Microsoft is preparing a major set of changes to GitHub Copilot, including a move away from today’s request-based allowances toward token-based billing, alongside tighter rate limits and model access changes, according to leaked internal documents viewed by Where’s Your Ed At. Microsoft has also confirmed some of the details in a GitHub blog post about changes to Copilot plans for individuals.
The documents describe a cost-driven push: Microsoft says the week-over-week cost of running Copilot has nearly doubled since January, increasing the urgency behind changes that would more directly tie customer usage to compute spend.
From “requests” to token-based billing
Copilot’s individual plans currently use a “requests” system. GitHub’s documentation defines requests as interactions with Copilot, with plan allowances that include 300 requests/month for Copilot Pro ($10/month) and 1500 requests/month for Copilot Pro+ ($39/month). Different models effectively “cost” different amounts of requests via multipliers, with heavier models consuming more of a user’s allocation.
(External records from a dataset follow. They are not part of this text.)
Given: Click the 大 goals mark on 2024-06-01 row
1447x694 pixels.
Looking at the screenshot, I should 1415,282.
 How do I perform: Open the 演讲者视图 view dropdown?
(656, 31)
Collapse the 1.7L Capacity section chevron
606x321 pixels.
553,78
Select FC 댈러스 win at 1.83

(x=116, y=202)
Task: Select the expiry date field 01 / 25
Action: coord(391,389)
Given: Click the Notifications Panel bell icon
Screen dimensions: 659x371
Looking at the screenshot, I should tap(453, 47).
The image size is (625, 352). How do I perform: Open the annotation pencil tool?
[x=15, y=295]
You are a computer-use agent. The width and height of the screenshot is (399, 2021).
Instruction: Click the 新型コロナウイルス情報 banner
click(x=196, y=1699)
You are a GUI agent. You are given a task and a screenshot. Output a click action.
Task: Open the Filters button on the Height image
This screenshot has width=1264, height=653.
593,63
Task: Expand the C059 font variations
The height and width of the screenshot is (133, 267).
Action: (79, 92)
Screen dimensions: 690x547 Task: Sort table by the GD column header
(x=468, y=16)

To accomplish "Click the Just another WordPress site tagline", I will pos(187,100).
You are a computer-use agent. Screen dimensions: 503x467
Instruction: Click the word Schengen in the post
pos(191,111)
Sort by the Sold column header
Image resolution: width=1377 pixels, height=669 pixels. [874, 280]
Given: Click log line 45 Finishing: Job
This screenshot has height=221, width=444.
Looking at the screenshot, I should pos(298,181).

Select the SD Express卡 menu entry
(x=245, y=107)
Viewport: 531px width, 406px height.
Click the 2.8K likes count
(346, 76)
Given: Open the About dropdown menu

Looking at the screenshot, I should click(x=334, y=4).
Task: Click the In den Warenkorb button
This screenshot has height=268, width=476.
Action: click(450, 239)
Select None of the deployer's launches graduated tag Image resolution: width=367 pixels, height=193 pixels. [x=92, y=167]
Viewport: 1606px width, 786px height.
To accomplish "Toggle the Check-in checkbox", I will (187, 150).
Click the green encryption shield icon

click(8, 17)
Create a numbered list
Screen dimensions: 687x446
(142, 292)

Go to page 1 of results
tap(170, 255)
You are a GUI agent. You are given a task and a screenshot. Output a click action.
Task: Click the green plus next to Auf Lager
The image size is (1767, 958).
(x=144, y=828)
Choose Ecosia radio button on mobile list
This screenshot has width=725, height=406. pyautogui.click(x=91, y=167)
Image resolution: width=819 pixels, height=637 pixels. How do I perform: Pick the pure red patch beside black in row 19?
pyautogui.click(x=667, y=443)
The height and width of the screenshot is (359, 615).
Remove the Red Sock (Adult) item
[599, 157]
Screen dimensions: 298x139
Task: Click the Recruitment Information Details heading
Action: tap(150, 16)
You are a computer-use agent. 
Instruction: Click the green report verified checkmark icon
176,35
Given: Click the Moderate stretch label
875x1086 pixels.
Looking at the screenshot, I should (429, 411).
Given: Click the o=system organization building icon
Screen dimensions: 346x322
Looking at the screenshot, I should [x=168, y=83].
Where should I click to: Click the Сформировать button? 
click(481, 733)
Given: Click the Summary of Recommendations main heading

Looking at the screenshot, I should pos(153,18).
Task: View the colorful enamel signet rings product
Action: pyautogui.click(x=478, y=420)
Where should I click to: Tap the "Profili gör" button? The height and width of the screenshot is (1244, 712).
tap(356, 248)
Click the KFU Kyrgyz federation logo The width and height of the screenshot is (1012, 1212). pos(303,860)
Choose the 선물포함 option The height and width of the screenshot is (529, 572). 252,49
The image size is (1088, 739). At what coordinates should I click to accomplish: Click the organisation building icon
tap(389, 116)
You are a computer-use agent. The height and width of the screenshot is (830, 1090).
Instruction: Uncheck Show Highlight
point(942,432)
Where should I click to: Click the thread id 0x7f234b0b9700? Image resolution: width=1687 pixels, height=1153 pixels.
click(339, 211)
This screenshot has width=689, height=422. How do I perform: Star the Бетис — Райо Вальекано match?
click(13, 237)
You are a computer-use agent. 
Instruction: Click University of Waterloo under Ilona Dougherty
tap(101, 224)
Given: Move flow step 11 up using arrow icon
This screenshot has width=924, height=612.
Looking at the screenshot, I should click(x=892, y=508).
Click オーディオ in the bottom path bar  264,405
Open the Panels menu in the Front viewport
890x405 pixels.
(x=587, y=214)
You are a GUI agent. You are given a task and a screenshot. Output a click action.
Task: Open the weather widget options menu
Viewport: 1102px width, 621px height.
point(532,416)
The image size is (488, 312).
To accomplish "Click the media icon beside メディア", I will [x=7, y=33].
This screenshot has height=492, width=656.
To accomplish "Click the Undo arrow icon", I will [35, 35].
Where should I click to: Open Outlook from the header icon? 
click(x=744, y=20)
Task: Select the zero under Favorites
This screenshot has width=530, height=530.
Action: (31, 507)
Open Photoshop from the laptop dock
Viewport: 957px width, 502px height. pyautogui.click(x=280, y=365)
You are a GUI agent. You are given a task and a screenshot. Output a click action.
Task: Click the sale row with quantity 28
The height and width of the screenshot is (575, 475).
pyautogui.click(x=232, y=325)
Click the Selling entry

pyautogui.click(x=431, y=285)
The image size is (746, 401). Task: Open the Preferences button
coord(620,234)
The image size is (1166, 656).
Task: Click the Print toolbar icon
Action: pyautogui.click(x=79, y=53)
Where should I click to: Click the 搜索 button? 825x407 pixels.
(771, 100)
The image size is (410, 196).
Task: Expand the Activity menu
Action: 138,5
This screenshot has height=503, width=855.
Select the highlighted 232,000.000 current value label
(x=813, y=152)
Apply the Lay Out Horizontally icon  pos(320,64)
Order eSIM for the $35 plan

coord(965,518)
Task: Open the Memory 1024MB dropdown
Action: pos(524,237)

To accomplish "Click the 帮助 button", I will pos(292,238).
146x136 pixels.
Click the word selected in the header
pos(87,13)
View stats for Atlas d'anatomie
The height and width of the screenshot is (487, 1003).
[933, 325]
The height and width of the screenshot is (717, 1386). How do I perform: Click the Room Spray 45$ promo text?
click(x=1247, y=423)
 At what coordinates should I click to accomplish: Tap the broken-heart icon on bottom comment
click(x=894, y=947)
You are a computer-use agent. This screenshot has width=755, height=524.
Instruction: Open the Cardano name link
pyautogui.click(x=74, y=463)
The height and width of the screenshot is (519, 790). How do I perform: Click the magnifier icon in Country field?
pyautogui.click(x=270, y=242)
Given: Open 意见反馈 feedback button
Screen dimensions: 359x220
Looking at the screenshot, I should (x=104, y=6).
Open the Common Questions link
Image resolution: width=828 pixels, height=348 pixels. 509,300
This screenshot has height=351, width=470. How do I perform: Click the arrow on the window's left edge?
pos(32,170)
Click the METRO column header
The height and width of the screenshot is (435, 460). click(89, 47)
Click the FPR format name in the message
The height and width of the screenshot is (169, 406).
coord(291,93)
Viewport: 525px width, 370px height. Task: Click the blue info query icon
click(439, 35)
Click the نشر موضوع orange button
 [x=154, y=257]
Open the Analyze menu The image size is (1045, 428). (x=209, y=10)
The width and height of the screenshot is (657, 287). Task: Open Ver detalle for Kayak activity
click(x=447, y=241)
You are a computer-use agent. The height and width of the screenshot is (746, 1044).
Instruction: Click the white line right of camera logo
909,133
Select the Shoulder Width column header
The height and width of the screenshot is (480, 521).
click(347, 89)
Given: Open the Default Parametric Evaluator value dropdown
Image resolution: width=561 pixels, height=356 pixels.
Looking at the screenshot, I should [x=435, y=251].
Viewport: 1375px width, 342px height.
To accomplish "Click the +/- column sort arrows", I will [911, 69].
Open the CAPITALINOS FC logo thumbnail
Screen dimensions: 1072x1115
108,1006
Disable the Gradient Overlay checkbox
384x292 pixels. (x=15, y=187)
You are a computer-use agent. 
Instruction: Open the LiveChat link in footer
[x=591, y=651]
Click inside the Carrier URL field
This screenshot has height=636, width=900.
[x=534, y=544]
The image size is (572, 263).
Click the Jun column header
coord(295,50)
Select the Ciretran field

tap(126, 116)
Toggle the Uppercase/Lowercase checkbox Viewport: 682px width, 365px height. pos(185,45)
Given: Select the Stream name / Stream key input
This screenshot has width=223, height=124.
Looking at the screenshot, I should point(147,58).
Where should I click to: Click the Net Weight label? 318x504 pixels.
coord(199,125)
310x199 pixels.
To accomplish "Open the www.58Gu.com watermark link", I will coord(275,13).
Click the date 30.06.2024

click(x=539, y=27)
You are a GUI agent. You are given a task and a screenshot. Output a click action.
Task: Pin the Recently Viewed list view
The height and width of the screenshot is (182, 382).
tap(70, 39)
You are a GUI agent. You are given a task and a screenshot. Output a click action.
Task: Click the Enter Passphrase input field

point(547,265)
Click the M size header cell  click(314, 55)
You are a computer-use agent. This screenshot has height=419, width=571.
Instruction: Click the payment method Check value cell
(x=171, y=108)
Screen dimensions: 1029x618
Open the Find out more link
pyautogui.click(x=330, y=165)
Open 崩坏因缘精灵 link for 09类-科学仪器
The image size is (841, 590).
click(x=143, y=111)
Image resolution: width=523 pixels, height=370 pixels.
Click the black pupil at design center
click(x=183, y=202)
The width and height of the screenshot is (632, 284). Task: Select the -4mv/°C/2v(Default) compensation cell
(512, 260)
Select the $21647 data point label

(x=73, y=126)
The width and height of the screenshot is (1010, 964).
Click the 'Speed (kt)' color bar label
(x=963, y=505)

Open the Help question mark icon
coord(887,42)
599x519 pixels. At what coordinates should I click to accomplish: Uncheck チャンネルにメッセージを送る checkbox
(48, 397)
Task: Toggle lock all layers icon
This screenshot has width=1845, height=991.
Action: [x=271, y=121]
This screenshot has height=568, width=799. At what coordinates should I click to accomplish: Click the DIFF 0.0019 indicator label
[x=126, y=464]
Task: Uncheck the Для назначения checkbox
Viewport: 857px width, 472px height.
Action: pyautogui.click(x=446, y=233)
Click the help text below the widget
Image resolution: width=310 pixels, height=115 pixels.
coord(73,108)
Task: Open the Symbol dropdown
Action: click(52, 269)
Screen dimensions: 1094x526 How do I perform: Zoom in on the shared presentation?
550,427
Under token-based billing, users would be charged based on tokens consumed (and the compute associated with them), rather than drawing down a flat “requests” bucket. The documents say it’s unclear when token-based billing will begin.
New signups reportedly set to pause for some individual tiers
The leaked documents say Microsoft intends to temporarily pause new signups for Copilot’s Student offering and its paid individual tiers, Copilot Pro and Copilot Pro+.
More rate-limit tightening, fewer models on lower-cost plans
The documents also describe further rate-limit tightening across individual plans, plus some Copilot Business and Enterprise plans, and say Microsoft plans to suspend trials of paid individual plans to “fight abuse.”
On the model side, Microsoft intends to remove Anthropic’s Opus family from the $10/month Copilot Pro plan altogether, per the documents.
GitHub has already retired Claude Opus 4.6 Fast from Copilot Pro+, describing that change as part of service reliability and model-offer “streamlining.” Additional removals are expected: the documents say Opus 4.6 and Opus 4.5 will be removed from Pro+ “in the coming weeks” as Copilot transitions to Claude Opus 4.7.
GitHub has also been using premium request multipliers to reflect model cost. As one example in the documents, GPT-5.4 Mini carries a 0.33 multiplier, while the now-retired Opus 4.6 Fast had a 30x multiplier. For Opus 4.7, GitHub is offering a 7.5x request multiplier until April 30, after which the multiplier hasn’t been clarified.